EXERCISE DIRECTIONS ::
The answer is all of the entries below, repeated exactly and free of pictures.

►

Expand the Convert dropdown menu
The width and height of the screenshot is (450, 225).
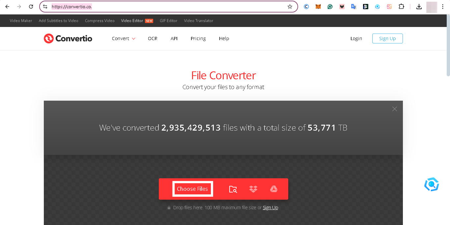[x=124, y=38]
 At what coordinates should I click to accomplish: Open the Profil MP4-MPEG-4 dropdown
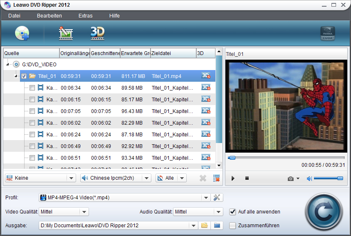pos(205,198)
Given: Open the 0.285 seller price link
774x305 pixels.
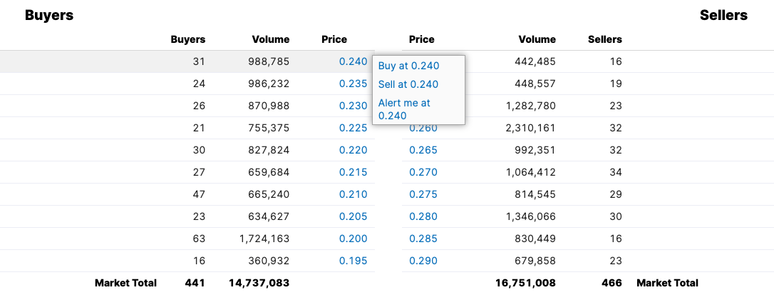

◄

EXERCISE OUTPUT ::
Expand the Convert dropdown menu
The width and height of the screenshot is (450, 225).
[x=124, y=38]
 At what coordinates should I click to accomplish: Open the Profil MP4-MPEG-4 dropdown
pos(205,198)
Given: Open the 0.285 seller price link
774x305 pixels.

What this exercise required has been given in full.